Source excerpt —
|---|
Design a scalable, fault‑tolerant notification system that supports email, SMS, and push notifications for a global user base. How would you architect it to handle millions of messages per day while ensuring eventual consistency and low latency?
onsite · 3-5 minutes
How to structure your answer
Context: Define scope and constraints. Identify: List key requirements (scalability, fault tolerance, eventual consistency, low latency). Recommend: Propose a microservices architecture with a message broker (Kafka/SQS), separate delivery services, and a retry/compensation layer. Clarify: Explain consistency model (eventual) and latency targets. List: Detail components – load balancer, API gateway, service registry, monitoring stack, and CDN for push. Evaluate: Discuss trade‑offs (CAP theorem, latency vs consistency). Summarize: Highlight how the design meets throughput, resilience, and observability.
Sample answer
To architect a notification system that scales to millions of messages daily, I would start with a microservices approach. A stateless API gateway fronts the system, routing requests to a notification orchestrator that publishes events to a Kafka cluster. Separate delivery services consume these events: EmailService, SmsService, and PushService, each with idempotent consumers and retry queues. For eventual consistency, each service writes to its own durable store and publishes a status event; a monitoring service aggregates these to provide a global delivery view. Load balancing across services and a CDN for push notifications ensure low latency. Observability is achieved with distributed tracing (Jaeger), metrics (Prometheus), and alerting (Grafana). This design satisfies scalability, fault tolerance, and low latency while adhering to the CAP theorem’s trade‑offs.
Key points to mention
- • Scalability via partitioned message broker
- • Fault tolerance with retry and idempotency
- • Eventual consistency and CAP trade‑offs
Common mistakes to avoid
- ✗ Ignoring idempotency in message consumers
- ✗ Overloading a single service with all notification types
- ✗ Neglecting monitoring and alerting
|---|
Data section —

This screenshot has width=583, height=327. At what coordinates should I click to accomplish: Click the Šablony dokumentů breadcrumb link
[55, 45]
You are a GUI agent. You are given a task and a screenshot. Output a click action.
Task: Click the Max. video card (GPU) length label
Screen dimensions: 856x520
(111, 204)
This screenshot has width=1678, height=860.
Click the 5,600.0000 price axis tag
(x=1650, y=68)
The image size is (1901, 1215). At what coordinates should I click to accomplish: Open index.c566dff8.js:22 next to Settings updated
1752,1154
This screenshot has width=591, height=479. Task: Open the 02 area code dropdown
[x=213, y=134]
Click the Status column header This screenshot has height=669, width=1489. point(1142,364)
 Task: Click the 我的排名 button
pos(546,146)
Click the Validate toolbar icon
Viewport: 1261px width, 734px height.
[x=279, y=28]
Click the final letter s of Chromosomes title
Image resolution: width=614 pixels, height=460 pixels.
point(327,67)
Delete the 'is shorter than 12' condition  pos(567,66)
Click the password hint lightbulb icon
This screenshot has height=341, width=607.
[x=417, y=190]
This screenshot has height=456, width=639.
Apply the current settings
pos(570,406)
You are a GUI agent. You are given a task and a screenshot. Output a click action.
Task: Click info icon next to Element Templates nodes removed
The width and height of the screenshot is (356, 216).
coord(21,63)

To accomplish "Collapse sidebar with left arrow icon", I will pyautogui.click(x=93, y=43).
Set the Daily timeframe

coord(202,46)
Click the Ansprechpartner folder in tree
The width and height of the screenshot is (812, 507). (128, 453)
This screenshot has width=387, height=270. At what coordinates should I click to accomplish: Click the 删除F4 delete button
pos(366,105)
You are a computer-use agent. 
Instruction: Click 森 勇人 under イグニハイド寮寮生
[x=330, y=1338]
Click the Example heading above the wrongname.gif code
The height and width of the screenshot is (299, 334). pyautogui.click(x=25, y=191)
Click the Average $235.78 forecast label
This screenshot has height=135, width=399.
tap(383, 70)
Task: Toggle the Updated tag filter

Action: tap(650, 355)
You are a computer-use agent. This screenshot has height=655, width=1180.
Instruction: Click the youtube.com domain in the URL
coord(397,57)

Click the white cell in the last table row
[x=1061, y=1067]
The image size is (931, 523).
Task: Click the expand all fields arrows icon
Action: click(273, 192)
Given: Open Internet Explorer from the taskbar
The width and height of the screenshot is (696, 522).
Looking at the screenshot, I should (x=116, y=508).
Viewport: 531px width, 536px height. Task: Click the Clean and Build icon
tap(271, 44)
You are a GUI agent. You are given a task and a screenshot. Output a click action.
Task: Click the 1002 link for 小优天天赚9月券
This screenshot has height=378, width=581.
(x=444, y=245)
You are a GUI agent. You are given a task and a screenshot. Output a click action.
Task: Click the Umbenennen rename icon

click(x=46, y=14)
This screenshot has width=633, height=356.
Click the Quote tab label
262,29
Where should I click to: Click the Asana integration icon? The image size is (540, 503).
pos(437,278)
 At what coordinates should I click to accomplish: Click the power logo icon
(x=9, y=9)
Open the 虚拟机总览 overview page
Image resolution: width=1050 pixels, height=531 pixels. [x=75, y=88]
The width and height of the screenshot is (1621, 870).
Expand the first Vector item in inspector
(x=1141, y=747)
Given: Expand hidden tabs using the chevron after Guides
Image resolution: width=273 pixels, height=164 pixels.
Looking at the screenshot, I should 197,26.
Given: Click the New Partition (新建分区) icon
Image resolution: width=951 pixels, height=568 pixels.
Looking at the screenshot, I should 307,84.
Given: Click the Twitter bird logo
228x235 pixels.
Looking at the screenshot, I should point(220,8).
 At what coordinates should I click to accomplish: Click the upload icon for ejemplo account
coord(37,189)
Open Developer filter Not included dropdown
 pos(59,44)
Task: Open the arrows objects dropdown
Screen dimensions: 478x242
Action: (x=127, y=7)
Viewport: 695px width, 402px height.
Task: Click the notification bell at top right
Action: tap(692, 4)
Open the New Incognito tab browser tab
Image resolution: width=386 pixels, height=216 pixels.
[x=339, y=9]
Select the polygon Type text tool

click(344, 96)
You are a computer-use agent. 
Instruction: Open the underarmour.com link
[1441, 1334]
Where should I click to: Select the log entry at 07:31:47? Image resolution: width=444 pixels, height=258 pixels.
|---|
What you need to do —
In the sample answer of the notification system design text above, which tools are named for distributed tracing, metrics, and alerting?

Answer to this problem —
Jaeger for distributed tracing, Prometheus for metrics, and Grafana for alerting.